Wednesday, February 2, 2011

goodnight baby x


Goodnight Moon Pictures, Images and Photos
the husband and baby x have a very well developed bedtime routine.  each night, the husband and baby x select two books, which the husband reads aloud while holding the books with one hand and baby x with the other.  once the books are finished, the husband recites 'goodnight moon', from memory, always ending with 'goodnight baby x'.

the baron isn't sure - or can't remember - why 'goodnight moon' is the book that is repeated night after night.  it's short and rhyme-y, certainly, which gives the book an easy-to-memorize quality.  but then, so is 'i love you, goodnight', another book in baby x's library.  'goodnight moon' is not even the most delightful of baby x's 'please, please go to sleep now' books (the baron favors 'guess how much i love you', which is so lovely to look at and to read that her heart breaks a little every time she finishes it).

there is something charming, and kooky, and amazingly clever, about 'goodnight moon' though, something the baron only figured out after reading the book a countless number of times. once she spotted it, 'goodnight moon' really started to grow on her.

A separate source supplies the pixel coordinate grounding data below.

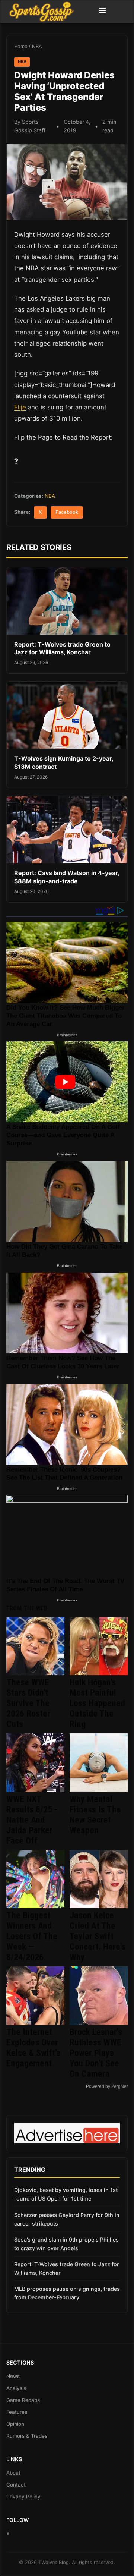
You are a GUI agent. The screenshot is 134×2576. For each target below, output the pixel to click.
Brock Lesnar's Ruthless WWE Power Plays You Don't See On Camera (96, 2053)
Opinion (15, 2424)
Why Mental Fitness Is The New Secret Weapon (95, 1815)
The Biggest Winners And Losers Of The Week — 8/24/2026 (31, 1936)
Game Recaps (23, 2400)
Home (20, 46)
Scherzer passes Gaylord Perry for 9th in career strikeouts (66, 2219)
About (13, 2473)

it's that, in 'goodnight moon', margaret wise brown is self-referential, ridiculously so.  'goodnight moon' and another of her books, 'the runaway bunny' (also lovely in a makes-the-baron-cry-every-time kind of way), are all over 'goodnight moon'.

to wit:

the book on the little boy bunny's bedside table?  'goodnight moon'.

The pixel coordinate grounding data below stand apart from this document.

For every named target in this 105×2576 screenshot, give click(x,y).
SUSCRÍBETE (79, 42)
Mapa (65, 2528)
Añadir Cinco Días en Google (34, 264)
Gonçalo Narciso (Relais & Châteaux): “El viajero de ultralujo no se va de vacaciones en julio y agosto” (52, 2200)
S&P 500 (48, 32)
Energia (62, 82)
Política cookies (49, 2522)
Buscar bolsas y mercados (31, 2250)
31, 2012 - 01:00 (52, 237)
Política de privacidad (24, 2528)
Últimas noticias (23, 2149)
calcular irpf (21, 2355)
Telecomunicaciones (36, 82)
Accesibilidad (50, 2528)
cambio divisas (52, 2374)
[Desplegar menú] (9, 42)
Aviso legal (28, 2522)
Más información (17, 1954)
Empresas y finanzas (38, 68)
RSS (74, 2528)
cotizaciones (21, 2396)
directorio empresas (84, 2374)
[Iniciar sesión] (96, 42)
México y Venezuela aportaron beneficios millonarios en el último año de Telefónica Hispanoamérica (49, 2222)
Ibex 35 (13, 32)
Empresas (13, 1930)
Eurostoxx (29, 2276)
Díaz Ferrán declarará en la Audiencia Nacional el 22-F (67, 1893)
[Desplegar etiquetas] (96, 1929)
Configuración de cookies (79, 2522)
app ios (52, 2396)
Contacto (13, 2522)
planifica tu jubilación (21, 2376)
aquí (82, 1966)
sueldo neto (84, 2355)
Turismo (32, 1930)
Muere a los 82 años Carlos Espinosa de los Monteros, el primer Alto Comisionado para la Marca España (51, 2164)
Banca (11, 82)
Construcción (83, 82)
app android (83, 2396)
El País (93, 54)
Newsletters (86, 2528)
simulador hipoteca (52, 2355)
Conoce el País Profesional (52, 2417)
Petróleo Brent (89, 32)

the only book on the bookcase with a readable spine?  'the runaway bunny'.

the painting on the wall behind the quiet old lady whispering hush?  an image from 'the runaway bunny' (it's the scene where the mommy bunny fishes for the baby bunny.  no, really, fishing, like in a stream, with a carrot as bait).

the quiet old lady whispering hush?  the mommy bunny from 'the runaway bunny'!

the little boy bunny in bed, to whom 'goodnight moon' is read?  the runaway bunny from 'the runaway bunny'!

it's all very cute and very meta, but here's the thing: these hidden asides aren't immediately obvious - at least they weren't to the baron - and that makes the baron love them even more.  they're super-secret jokes, put in by author and illustrator, for reasons hard to immediately discern.  no doubt, with a little help from her friend google, the baron could learn all about 'goodnight moon', for the gentle winks contained within it have no doubt been cataloged by someone, somewhere on the interweb.

but, reader?  the baron probably won't bother with trying to find out the whys and whens and how-many-other-times about 'goodnight moon'.  it's kind of delightful enough, just the way it is.